• Problem to solve: What is the number of lines below that contain the word "computer"? Give only that number.
[Opening Information section]
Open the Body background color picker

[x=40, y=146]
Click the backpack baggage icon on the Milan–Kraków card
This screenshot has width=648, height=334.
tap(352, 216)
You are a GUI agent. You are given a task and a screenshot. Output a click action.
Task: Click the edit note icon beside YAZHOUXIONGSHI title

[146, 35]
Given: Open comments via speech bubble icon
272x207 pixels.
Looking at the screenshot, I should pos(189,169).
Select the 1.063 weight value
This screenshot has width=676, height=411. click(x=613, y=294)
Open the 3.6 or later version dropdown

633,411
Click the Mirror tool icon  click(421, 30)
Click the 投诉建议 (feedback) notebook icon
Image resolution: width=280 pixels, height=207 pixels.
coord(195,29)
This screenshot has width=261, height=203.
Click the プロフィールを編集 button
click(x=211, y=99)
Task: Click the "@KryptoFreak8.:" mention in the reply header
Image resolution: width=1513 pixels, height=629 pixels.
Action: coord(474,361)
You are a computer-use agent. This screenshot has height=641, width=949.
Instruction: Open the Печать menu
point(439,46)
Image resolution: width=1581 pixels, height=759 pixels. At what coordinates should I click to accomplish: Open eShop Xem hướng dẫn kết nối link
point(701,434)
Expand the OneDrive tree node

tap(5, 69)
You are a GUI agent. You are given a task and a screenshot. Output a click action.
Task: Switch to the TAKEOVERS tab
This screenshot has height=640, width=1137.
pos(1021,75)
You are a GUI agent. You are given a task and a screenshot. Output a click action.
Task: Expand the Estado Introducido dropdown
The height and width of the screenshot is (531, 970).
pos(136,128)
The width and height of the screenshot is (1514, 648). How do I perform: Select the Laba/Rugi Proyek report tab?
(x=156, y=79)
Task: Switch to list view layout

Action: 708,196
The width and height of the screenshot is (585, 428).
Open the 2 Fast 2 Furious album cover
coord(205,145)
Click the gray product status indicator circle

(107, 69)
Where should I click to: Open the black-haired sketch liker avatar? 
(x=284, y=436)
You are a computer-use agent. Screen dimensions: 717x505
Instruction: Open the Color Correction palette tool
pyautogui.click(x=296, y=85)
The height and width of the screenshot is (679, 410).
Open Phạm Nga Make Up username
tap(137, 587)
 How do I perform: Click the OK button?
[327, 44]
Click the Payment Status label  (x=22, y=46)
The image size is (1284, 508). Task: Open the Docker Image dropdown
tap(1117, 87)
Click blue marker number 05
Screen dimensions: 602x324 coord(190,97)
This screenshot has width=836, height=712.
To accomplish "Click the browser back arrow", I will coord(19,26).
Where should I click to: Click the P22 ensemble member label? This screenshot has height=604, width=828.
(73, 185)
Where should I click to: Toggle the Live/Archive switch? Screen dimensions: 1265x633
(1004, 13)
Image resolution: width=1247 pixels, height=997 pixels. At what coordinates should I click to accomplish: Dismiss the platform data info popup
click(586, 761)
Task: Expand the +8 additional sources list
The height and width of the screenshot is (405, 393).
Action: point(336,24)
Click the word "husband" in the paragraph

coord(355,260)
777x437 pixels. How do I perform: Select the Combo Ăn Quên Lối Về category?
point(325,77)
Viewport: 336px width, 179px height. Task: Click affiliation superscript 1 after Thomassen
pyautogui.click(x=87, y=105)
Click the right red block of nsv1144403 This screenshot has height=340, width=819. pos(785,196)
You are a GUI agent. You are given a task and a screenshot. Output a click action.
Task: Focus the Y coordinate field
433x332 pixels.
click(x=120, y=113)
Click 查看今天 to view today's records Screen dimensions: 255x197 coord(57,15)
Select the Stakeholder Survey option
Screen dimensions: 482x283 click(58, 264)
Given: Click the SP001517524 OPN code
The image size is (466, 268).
[Closing Information section]
• Result: 2